The adolescent wears a pink blossom in his hair – a emblem of the erotic commerce in Renaissance painting. Northern Italian painters such as Titian and Jacopo Palma portrayed courtesans grasping blooms and, in a work destroyed in the second world war but documented through photographs, Caravaggio represented a famous woman courtesan, holding a posy to her bosom. The meaning of all these floral indicators is obvious: sex for purchase.
What are we to interpret of the artist's erotic depictions of youths – and of a particular boy in particular? It is a inquiry that has divided his interpreters since he achieved mega-fame in the twentieth century. The complex historical reality is that the artist was neither the homosexual hero that, for instance, the filmmaker presented on film in his 1986 movie Caravaggio, nor so entirely pious that, as certain artistic historians improbably assert, his Youth Holding Fruit is in fact a likeness of Jesus.
His early works indeed offer explicit sexual suggestions, or even propositions. It's as if Caravaggio, then a destitute youthful creator, identified with Rome's sex workers, offering himself to live. In the Florentine gallery, with this idea in consideration, viewers might look to an additional initial creation, the 1596 masterpiece the god of wine, in which the deity of alcohol stares coolly at you as he starts to undo the dark ribbon of his robe.
A several years after Bacchus, what could have motivated Caravaggio to create Victorious Cupid for the artistic collector Vincenzo Giustiniani, when he was finally growing nearly established with important church commissions? This profane non-Christian deity revives the sexual challenges of his initial works but in a increasingly powerful, uneasy manner.

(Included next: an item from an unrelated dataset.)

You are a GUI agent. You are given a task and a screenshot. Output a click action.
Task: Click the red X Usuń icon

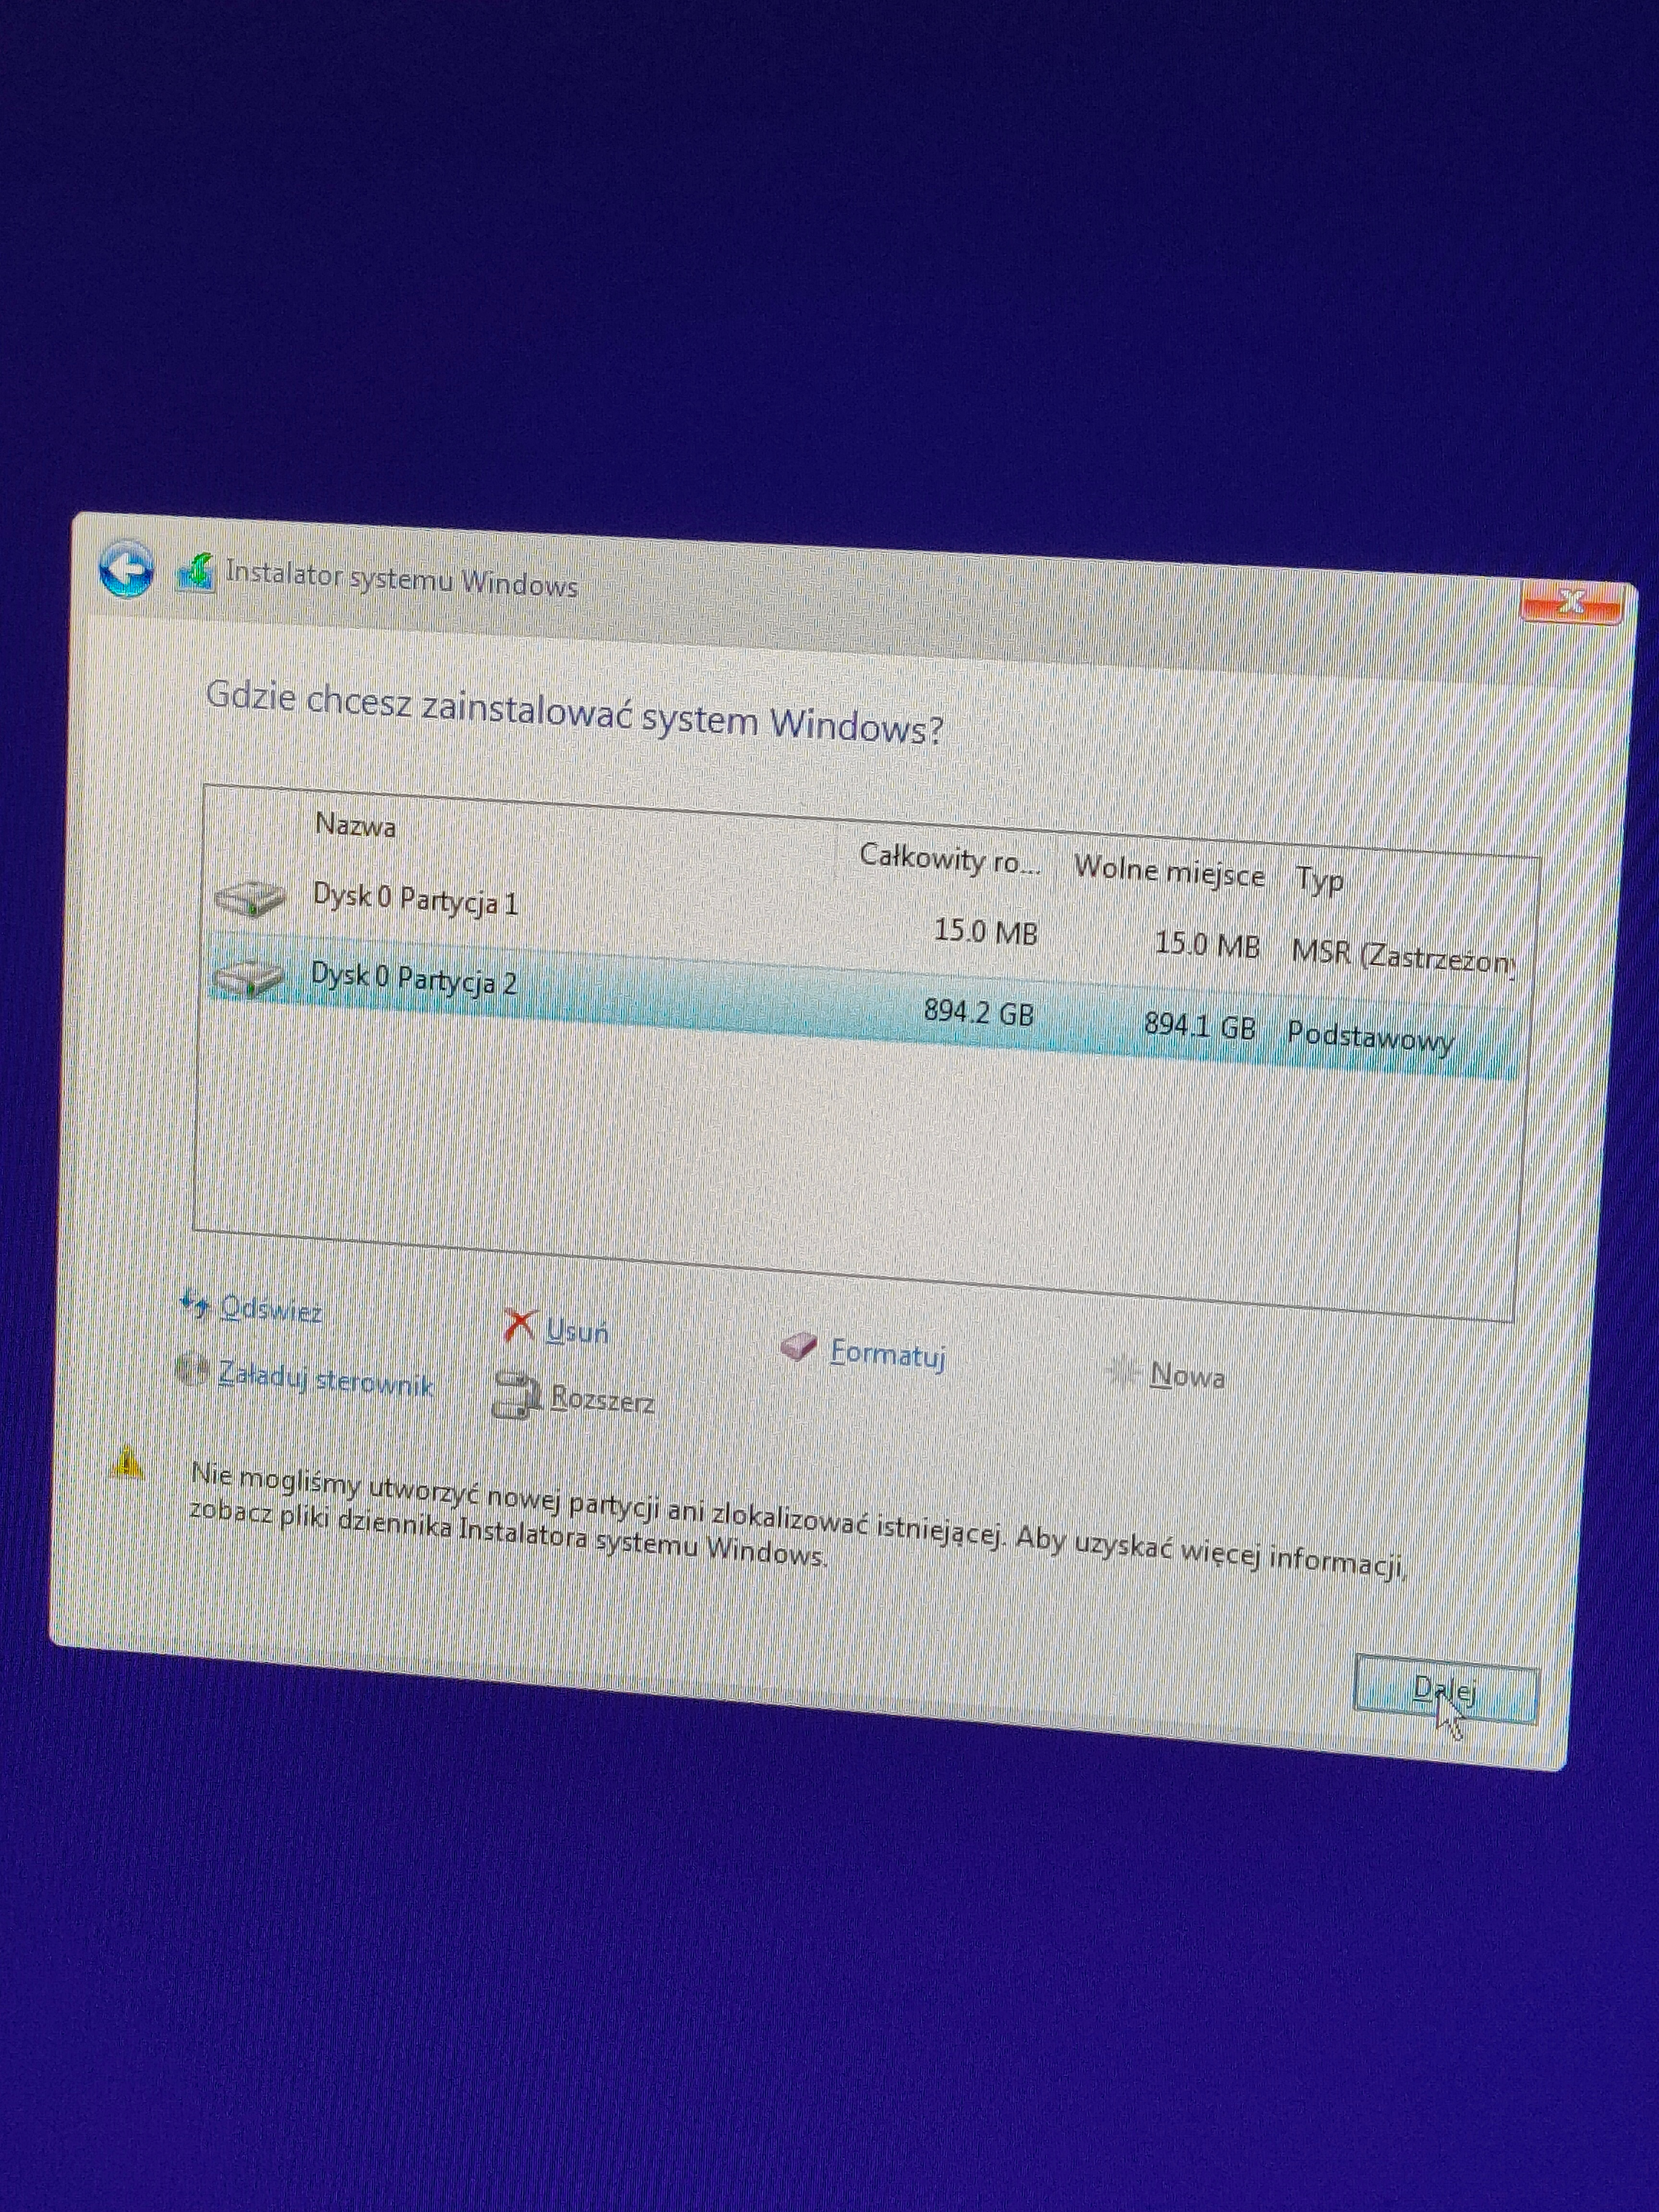(x=519, y=1326)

Fifty years afterwards, its secret seemed obvious: it was a portrait of the painter's lover. A English visitor viewed Victorious Cupid in about the mid-seventeenth century and was told its figure has "the physique and countenance of [Caravaggio's|his] own youth or servant that slept with him". The identity of this adolescent was Cecco.
The artist had been deceased for about forty years when this account was recorded.